Dr Sudarshini Ramanathan, a neurologist specialising in neuroimmunology, has won the Early Career Researcher of the Year (Biological Sciences) at the 2022 NSW Premier’s Prizes for Science & Engineering.
Dr Ramanathan has been recognised for her work defining myelin oligodendrocyte glycoprotein antibody-associated disease (MOGAD), a treatable autoimmune brain disorder, which was established as separate to multiple sclerosis through her work at the University of Sydney.
Dr Ramanathan is a Neurology Staff Specialist at Concord Hospital and a Senior Research Fellow at the Sydney Medical School of the University of Sydney. She specialises in diagnosing and treating demyelinating disorders with the Brain Autoimmunity Group.
Her subspecialty focus includes antibody-mediated neurological disorders such as demyelination inclusive of neuromyelitis optica spectrum disorders, autoimmune encephalitis, autoimmune muscle disease, and inflammatory neuropathies; as well as multiple sclerosis.
Dr Ramanathan’s father is an academic and the inspiration behind her career choice. She used to sneak into the back of the lecture theatres and watch her father interact with researchers. Further, she was impressed by all the journal articles and books that he authored.

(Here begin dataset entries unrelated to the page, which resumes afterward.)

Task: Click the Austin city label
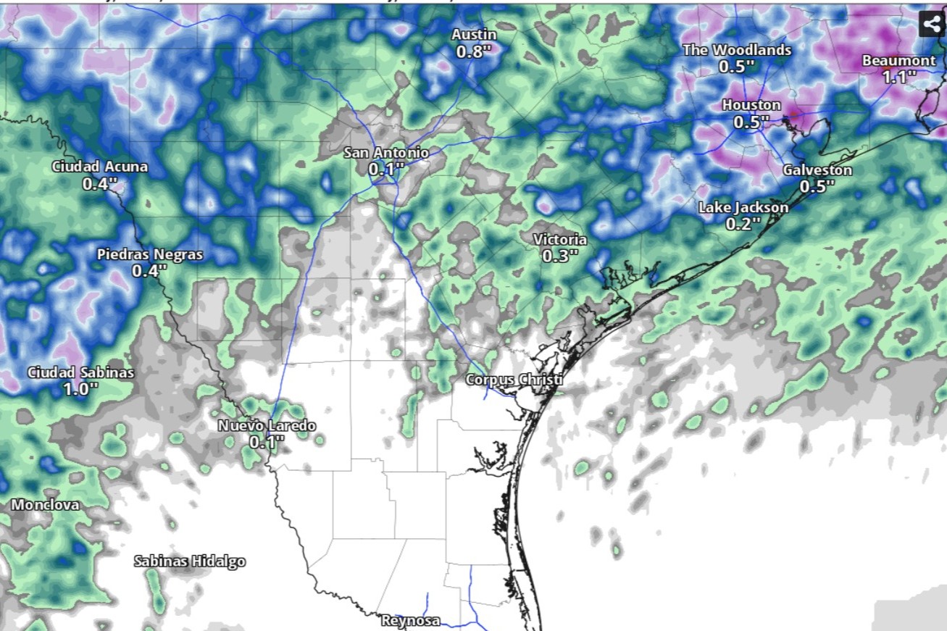click(474, 35)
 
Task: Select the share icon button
click(932, 23)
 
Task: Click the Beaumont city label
click(898, 61)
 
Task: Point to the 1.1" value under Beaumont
click(899, 77)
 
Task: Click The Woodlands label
click(737, 50)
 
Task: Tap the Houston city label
click(751, 106)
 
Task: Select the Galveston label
click(817, 170)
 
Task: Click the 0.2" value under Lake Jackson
click(743, 225)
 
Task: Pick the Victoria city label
click(559, 240)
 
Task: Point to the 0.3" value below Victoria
click(560, 256)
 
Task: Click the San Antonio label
click(385, 153)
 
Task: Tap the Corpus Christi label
click(514, 380)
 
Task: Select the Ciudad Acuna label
click(99, 167)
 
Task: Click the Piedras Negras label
click(150, 255)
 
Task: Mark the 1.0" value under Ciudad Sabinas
click(80, 389)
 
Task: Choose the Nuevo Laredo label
click(267, 425)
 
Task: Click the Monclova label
click(45, 505)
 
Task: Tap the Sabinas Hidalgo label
click(190, 561)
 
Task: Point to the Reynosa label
click(410, 621)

In an interview with Kids Neuroscience Centre, Dr Ramanathan said:
“I was given the book “The man who mistook his wife for a hat” by Oliver Sacks when I was about 11 or 12. I was fascinated, read all of his other books, and decided I wanted to become a neurologist!”
Dr Ramanathan’s work has led to MOG antibody testing becoming part of routine clinical diagnostics in patients with autoimmune brain conditions, enabled the approval of specific immune treatments now available to Australian patients through Medicare, and developed treatment strategies that are being adopted internationally.
Dr Ramanathan added in that interview that she loves her work and research:
“I love working in neuroimmunology because the patients affected are often fairly disabled by their presentations, but with accurate and early diagnosis and appropriate treatment you can improve their outcomes and allow them to return in many cases, to a normal life. This is a huge motivator for me to pursue translational research in this field.”
She currently sits on an expert panel that spans 11 countries and is also the lead investigator for the Australian and New Zealand MOGAD Study Group, evaluating 700 patients from 45 centres in Australasia.
In 2017, she was awarded a prestigious and highly competitive Early Career Researcher overseas fellowship from the National Health and Medical Research Council. Dr Ramanathan spent four months of her two-year stay at Oxford University working with the Oxford Autoimmune Neuroimmunology Group.
Dr Ramanathan said that she tries to prioritise her time between family and research:
“My biggest support is my husband, who is a true partner in all that we do, encourages me to pursue my goals, and helps me make things happen.”
This year, in total, ten prizes are allocated to leading researchers each year for creating economic, environmental, health, social or technological benefits for NSW. Dr Ramanathan will receive a prize of $5000.